We discovered many similarities between Palestinians and First Nations people in Canada, about our shared experience of colonialism, and our love for the land.  Katsi'tsakwas Ellen Gabriel, a Mohawk visual artist and documentarian, talked about how she is often seen as ‘this annoying loud woman’. This reminded me of a poem by Rafeef Ziadah about ‘Arab women of colour who come in all shades of anger’. Similar to First Nations people, some see Palestinians as people who are always protesting, without knowing about the background of our struggles.

We learned about the power of being united, of working together – Palestinians, Indigenous people, and everyone else supporting us in our struggles.

Participants shared how meaningful the solidarity circles were for them.

“I was brought to new levels of understanding about the interconnectedness of struggles around the world concerning colonization: The parallels and shared experience of the First Nations struggle here in Canada, alongside the Palestinian struggle in Gaza, echoing the injustice of historical colonization up until today. What touched me deeply was the shared love for the land, the common struggle to protect it,” one participant wrote after the event.

Everyone agreed that we need more of these safe spaces where people can meet, learn from one another, ask questions without being censored or judged, discuss solutions, and show solidarity.

On the day of the last PaliSphere event, I felt very low: the news about Gaza had been devastating.

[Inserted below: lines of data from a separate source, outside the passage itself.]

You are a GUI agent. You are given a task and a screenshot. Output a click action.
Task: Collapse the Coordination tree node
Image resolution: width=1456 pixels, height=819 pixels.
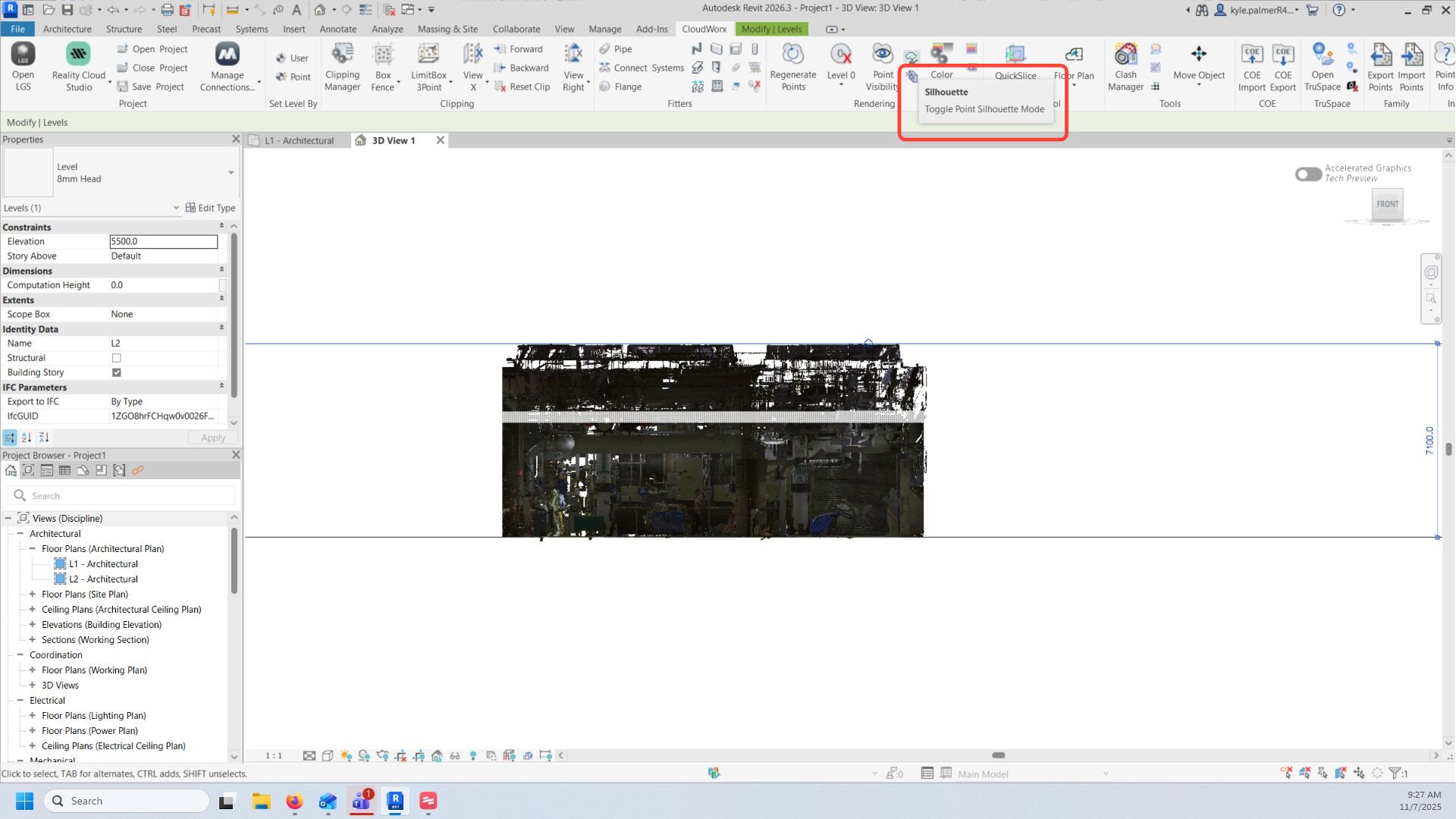[20, 655]
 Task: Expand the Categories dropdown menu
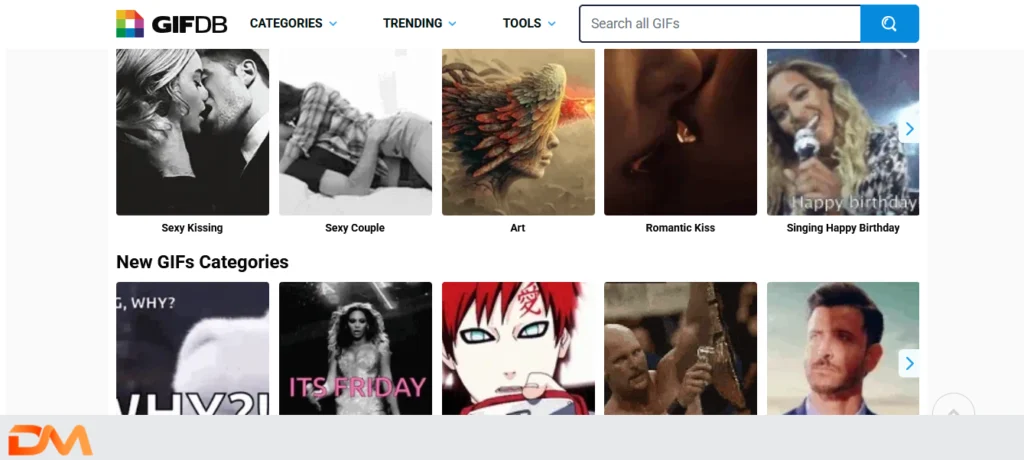(x=293, y=23)
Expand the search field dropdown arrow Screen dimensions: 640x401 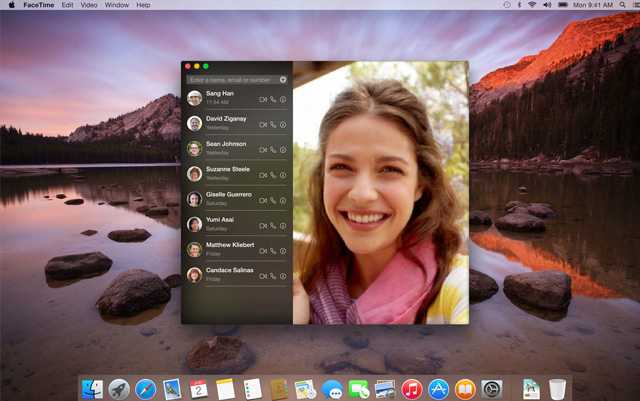(x=283, y=79)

I went home full of hope, my heart filled with the solidarity I experienced, and the many ideas for activism people shared.

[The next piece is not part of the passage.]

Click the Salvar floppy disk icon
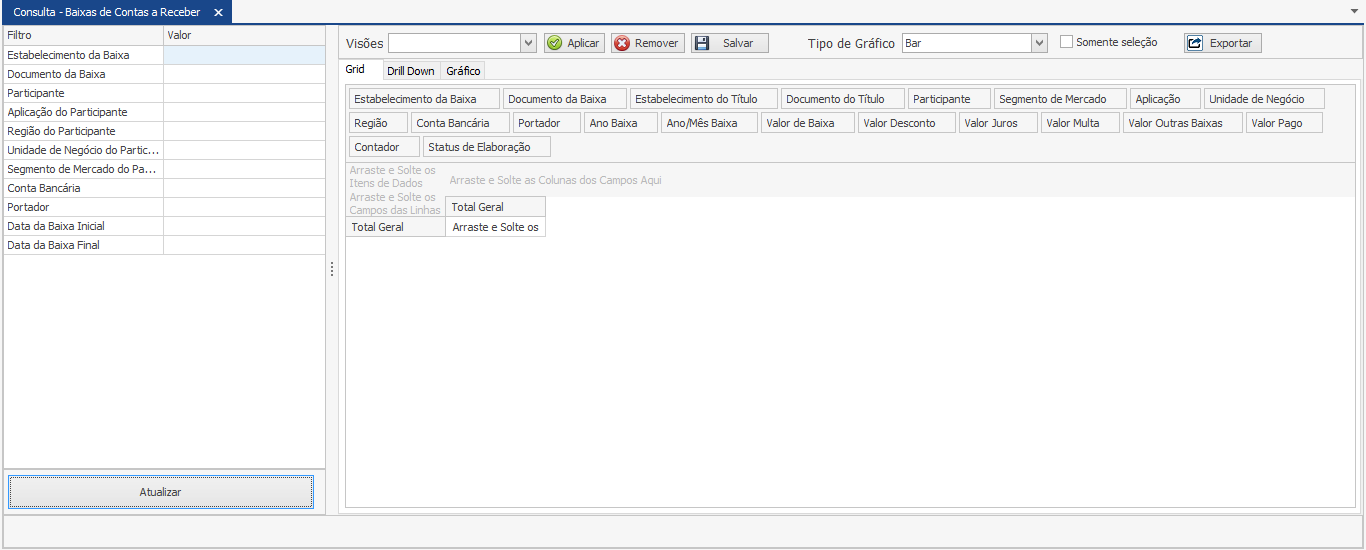The image size is (1366, 550). point(702,43)

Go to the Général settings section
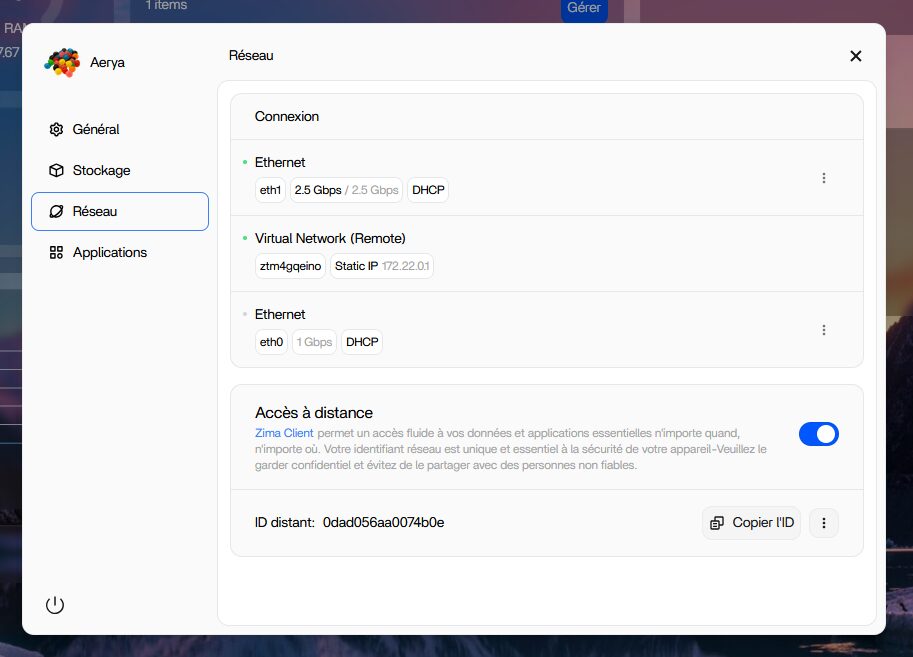coord(96,130)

We concluded the final PaliSphere circle with a powerful poem by Rafeef Ziadah, serving as a reminder to continue "teaching life" amidst the injustices we face.

We teach life, sir

We Palestinians teach life after they have occupied the last sky.

We teach life after they have built their settlements and apartheid walls, after the last skies.

We teach life, sir.

But today, my body was a TV’d massacre made to fit into sound-bites and word limits.

Is anyone out there?

Will anyone listen?

I wish I could wail over their bodies.

I wish I could just run barefoot in every refugee camp and hold every child, cover their ears so they wouldn’t have to hear the sound of bombing for the rest of their life the way I do.

Today, my body was a TV’d massacre

And let me just tell you, there’s nothing your UN resolutions have ever done about this.

And no sound-bite, no sound-bite I come up with, no matter how good my English gets, no sound-bite, no sound-bite, no sound-bite, no sound-bite will bring them back to life.

No sound-bite will fix this.

We teach life, sir.

We teach life, sir.

We Palestinians wake up every morning to teach the rest of the world life, sir."